Sarah Hurwitz ’04 found herself “pretty lost” in her third year at Harvard Law School and missing her previous life as a political speechwriter.
So when a classmate asked in the fall of 2003 whether she might like to write for Wesley Clark’s presidential campaign, she said yes—eventually. Her first job on Capitol Hill, when she was just a year out of Harvard College, hadn’t gone very well since she couldn’t quite capture her boss’s voice. And the prospect of missing classes during her final year of law school shuttling back and forth to Arkansas terrified her.
“But I sat back and really started to think about it and realized that if … my real passion was government and politics, then I’d better do this,” Hurwitz said during a panel discussion at Harvard Law School’s Celebration 60 in 2013.
Clark left the race early, but her work on the campaign set Hurwitz on a course to work as Hillary Clinton’s chief speechwriter during the 2008 presidential race and then serve in the same role for first lady Michelle Obama ’88.
It was on the Clark campaign, Hurwitz said, that she learned how to be a good speechwriter while working alongside Josh Gottheimer ’04. That job led to another for Hurwitz with Democratic nominee John Kerry. She worked as an associate at WilmerHale before returning to the campaign trail in February 2007 with the Clinton campaign.
After helping draft Clinton’s concession speech, Hurwitz received an email from Sen. Barack Obama’s chief speechwriter, Jon Favreau, who followed up a few days later with a phone call offering her a job. Obama called to thank her after she wrote her first speech for him and welcomed her to the campaign.
Hurwitz began working with Michelle Obama on her speech to the 2008 Democratic convention in Denver. After writing speeches for President Obama, she would go on to work with the first lady almost exclusively for nearly six years.
“The defining truth about working with the first lady is this: She always knows what she wants to say—period,” Hurwitz told the Bulletin. “She has an unwavering sense of who she is and exactly what points she wants to make.”
Hurwitz has worked largely out of the public eye at the White House.

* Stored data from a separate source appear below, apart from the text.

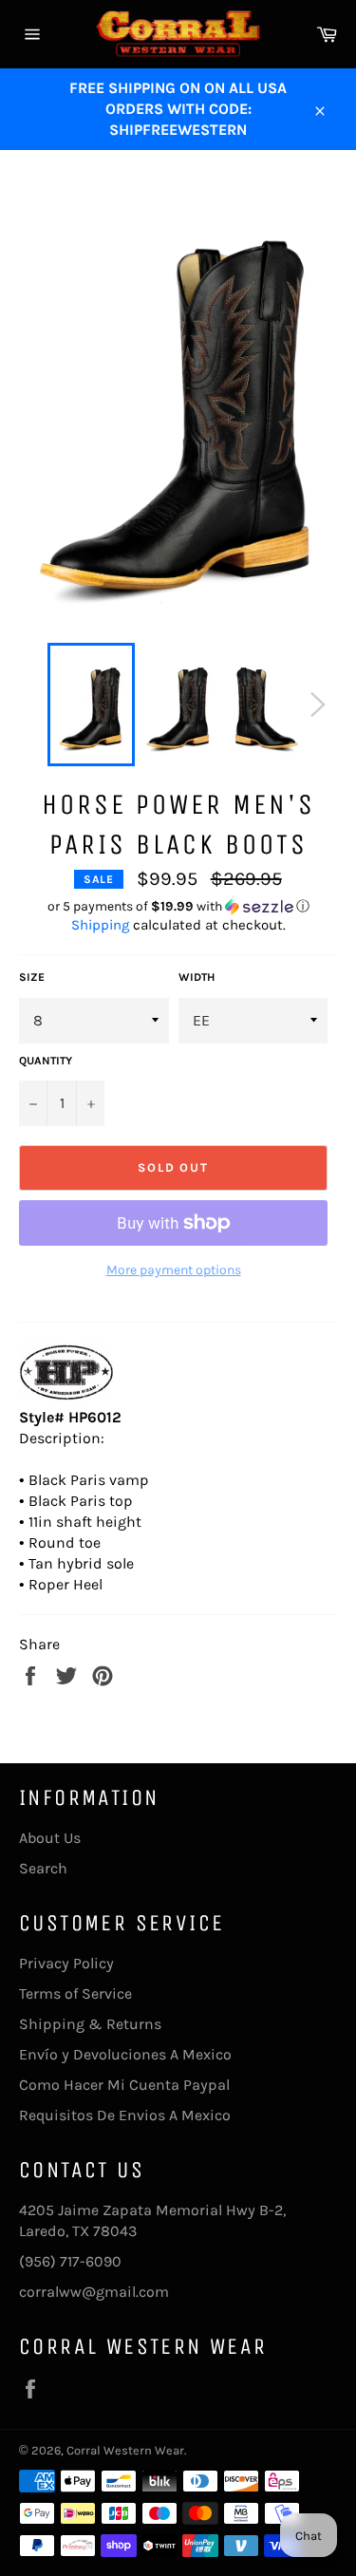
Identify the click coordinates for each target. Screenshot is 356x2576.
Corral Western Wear (125, 2450)
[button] (178, 906)
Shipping (100, 924)
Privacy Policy (66, 1963)
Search (43, 1868)
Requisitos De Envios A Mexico (125, 2115)
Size (32, 977)
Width (196, 977)
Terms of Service (75, 1993)
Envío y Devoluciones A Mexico (125, 2054)
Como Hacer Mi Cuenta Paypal (124, 2085)
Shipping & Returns (90, 2024)
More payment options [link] (173, 1270)
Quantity (45, 1060)
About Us (50, 1838)
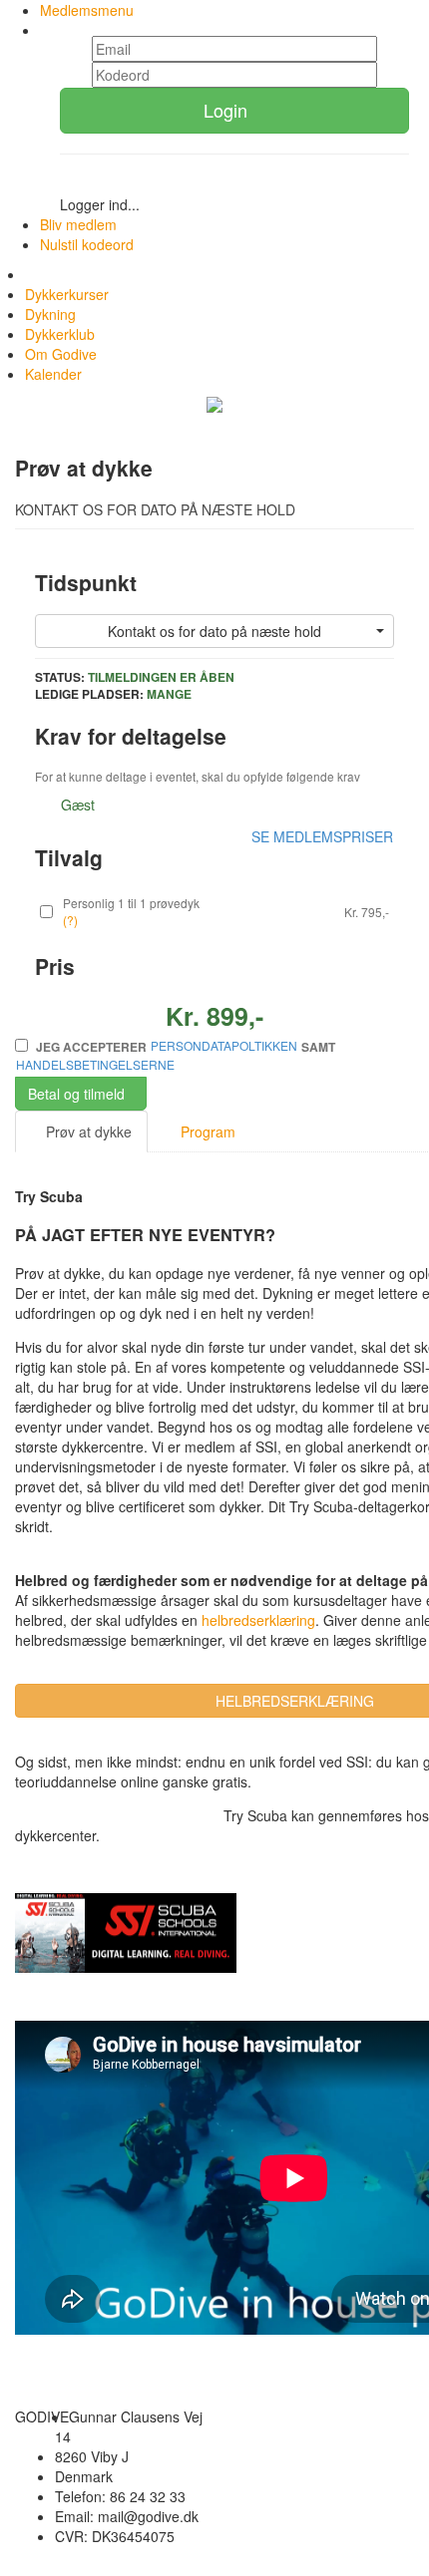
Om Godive (61, 354)
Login (228, 110)
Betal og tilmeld (76, 1094)
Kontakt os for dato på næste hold (214, 631)
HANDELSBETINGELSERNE (95, 1064)
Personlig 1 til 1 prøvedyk (131, 902)
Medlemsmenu (87, 10)
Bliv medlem (78, 224)
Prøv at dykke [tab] (87, 1131)
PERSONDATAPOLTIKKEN (224, 1045)
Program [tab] (206, 1131)
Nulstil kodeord (87, 244)
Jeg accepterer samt (175, 1055)
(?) (70, 919)
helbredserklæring (256, 1620)
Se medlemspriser (322, 836)
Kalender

There were occasional exceptions, such as a TV documentary that aired on cable networks including MTV and Nickelodeon in which she described how her public school education in Wayland, Massachusetts, paved the way for her career.
Her public profile grew considerably in July, when Melania Trump borrowed several lines from Michelle Obama’s 2008 convention speech, which Hurwitz helped write.
Hurwitz has not commented publicly about the incident, but the irony was not lost on her former colleague Favreau, who noted in a tweet that Hurwitz had previously worked for Clinton. “So the Trump campaign plagiarized from a Hillary speechwriter,” Favreau wrote.
Hurwitz said she “loved working with Mrs. Obama on her three convention speeches” but also described as favorites some lesser-known speeches the first lady has delivered, including this year’s commencement speeches at the Santa Fe Indian School and the City College of New York.
“For me, speechwriting is about telling the stories that too often just don’t get told,” Hurwitz said. “There’s a lot of quiet daily heroism in this country—people who get up every day and build lives driven by love, courage, and self-sacrifice.”
Accompanying the first lady to the New York commencement made Hurwitz think of her great-great-grandmother who’d wanted her daughters to attend “one of the great public universities in New York City.” “That didn’t happen, but it was pretty moving all these years later to walk onto the campus of one of these schools with the first lady of the United States,” Hurwitz said.
Hurwitz, among the few White House staffers to have served through Obama’s entire two terms, declined to say whether she would have any interest in staying on should her former boss win in November.
“I’m not sure what comes next,” she said. “For now, I’m just trying to enjoy every minute of this once-in-a-lifetime experience.”